REQUIREMENT → Please transcribe the data exactly as shown, skipping the images.

MATERIALS PROVIDED →
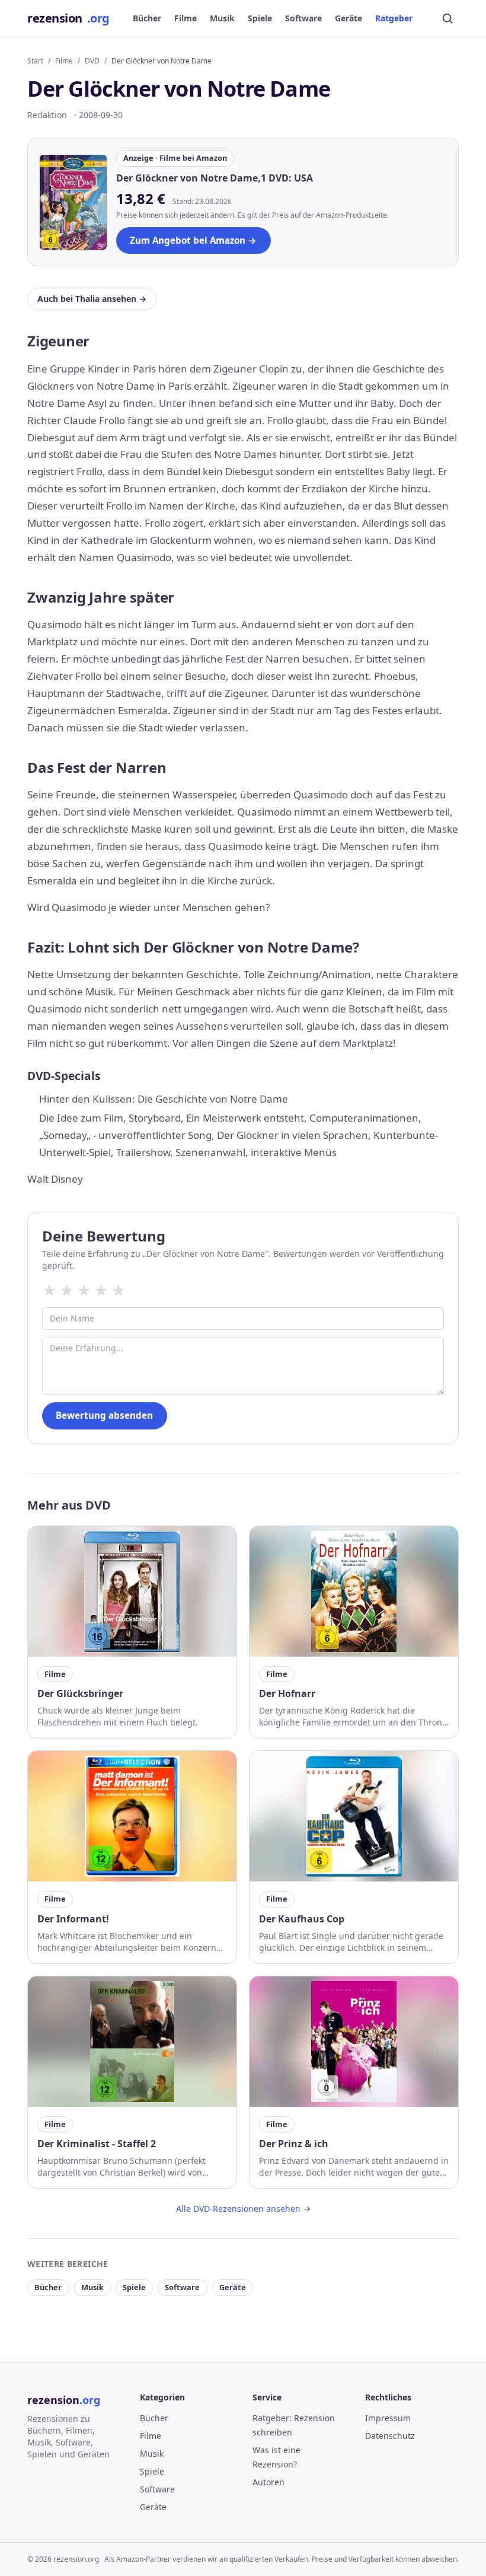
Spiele (260, 18)
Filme (185, 18)
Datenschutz (390, 2435)
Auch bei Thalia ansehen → (91, 298)
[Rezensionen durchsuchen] (447, 18)
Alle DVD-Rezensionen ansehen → (243, 2208)
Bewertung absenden (104, 1415)
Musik (222, 18)
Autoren (268, 2482)
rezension (68, 18)
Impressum (388, 2418)
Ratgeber (394, 18)
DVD (92, 61)
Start (35, 61)
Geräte (348, 18)
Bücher (147, 18)
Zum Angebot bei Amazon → (193, 240)
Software (303, 18)
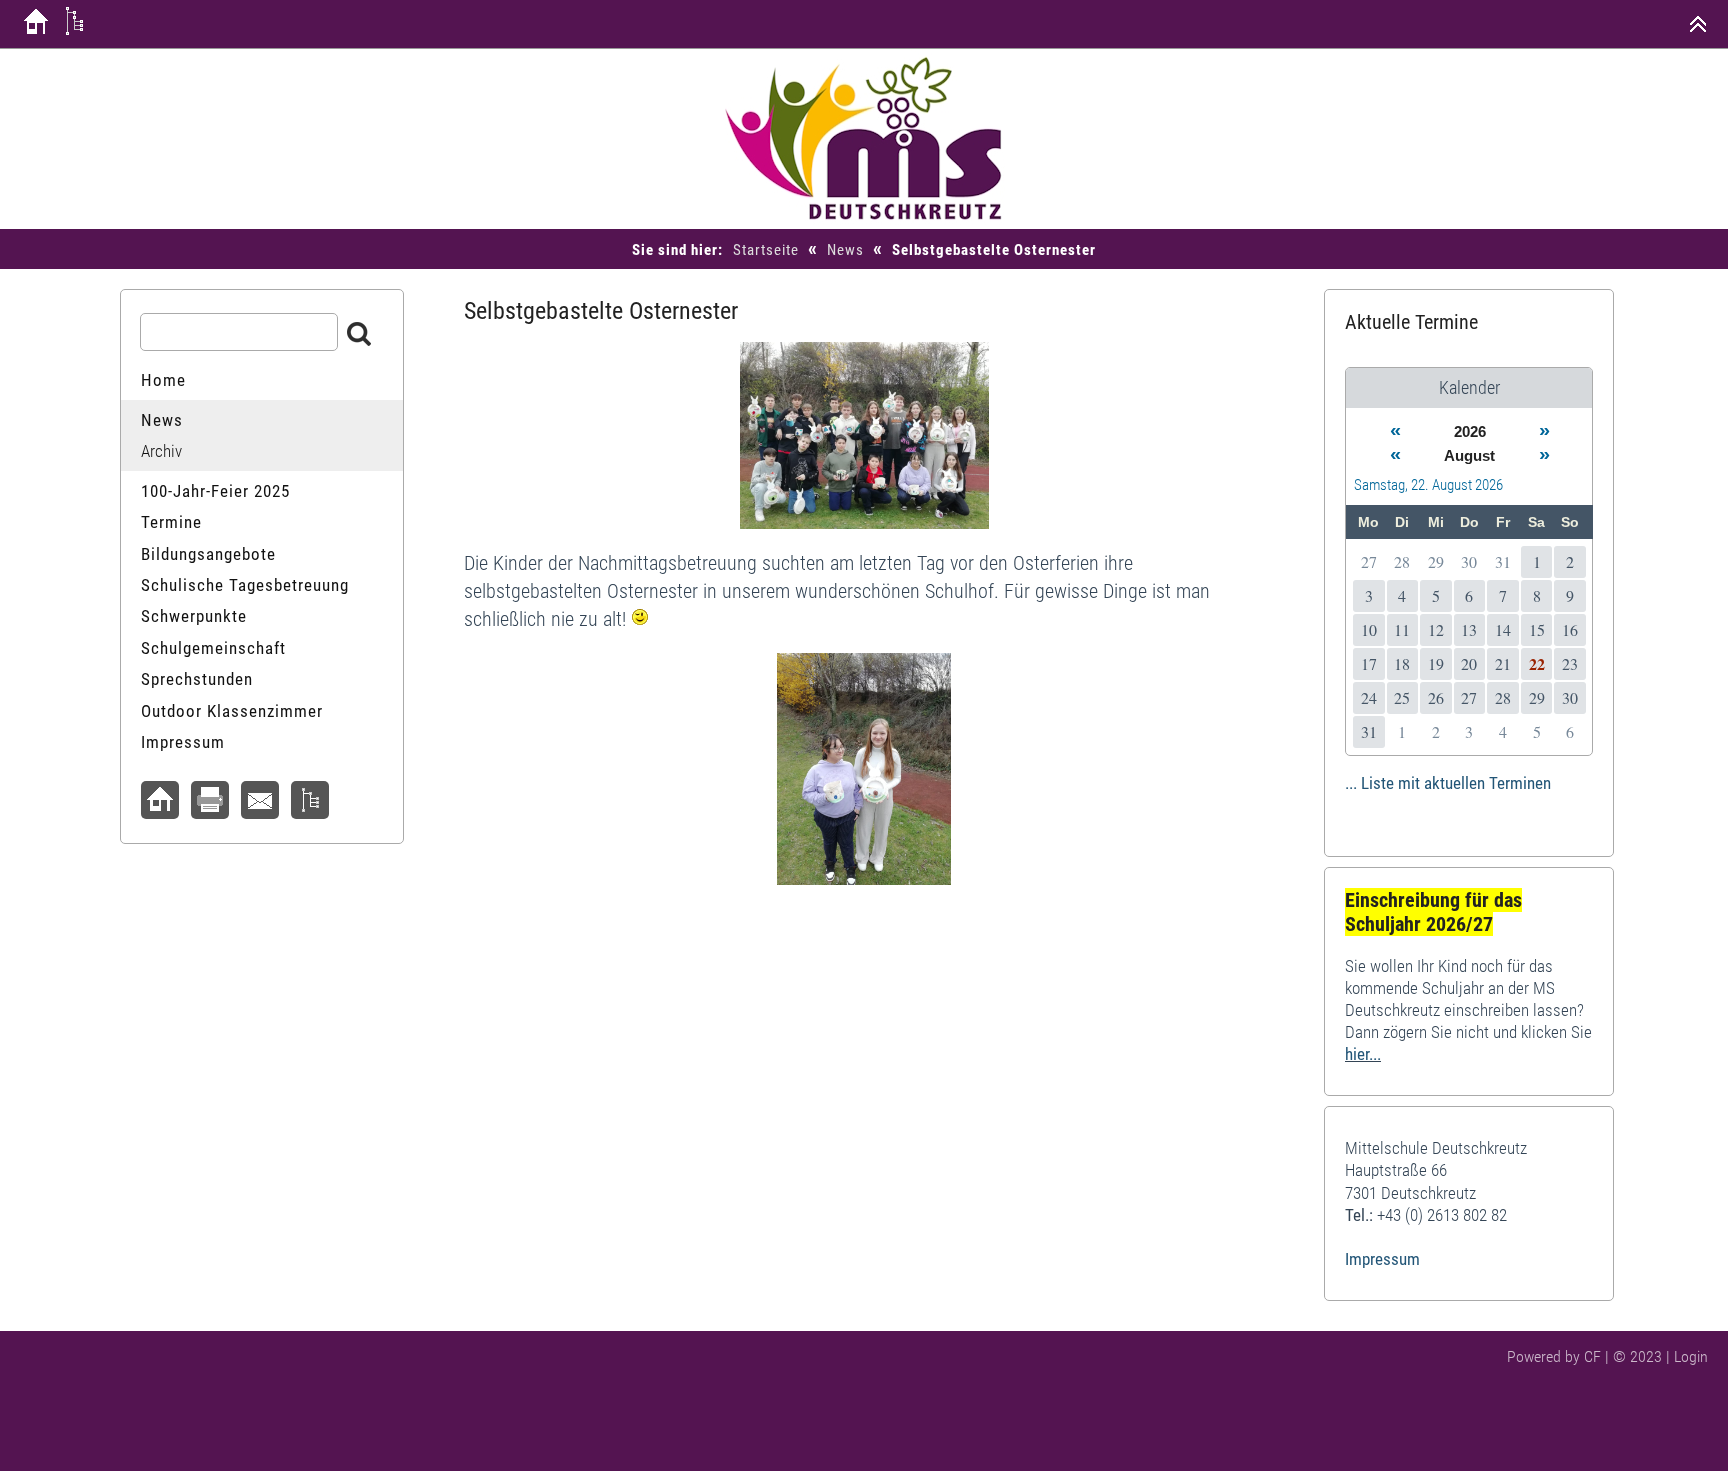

EXERCISE RESULT →
Spiele (260, 18)
Filme (185, 18)
Datenschutz (390, 2435)
Auch bei Thalia ansehen → (91, 298)
[Rezensionen durchsuchen] (447, 18)
Alle DVD-Rezensionen ansehen → (243, 2208)
Bewertung absenden (104, 1415)
Musik (222, 18)
Autoren (268, 2482)
rezension (68, 18)
Impressum (388, 2418)
Ratgeber (394, 18)
DVD (92, 61)
Start (35, 61)
Geräte (348, 18)
Bücher (147, 18)
Zum Angebot bei Amazon → (193, 240)
Software (303, 18)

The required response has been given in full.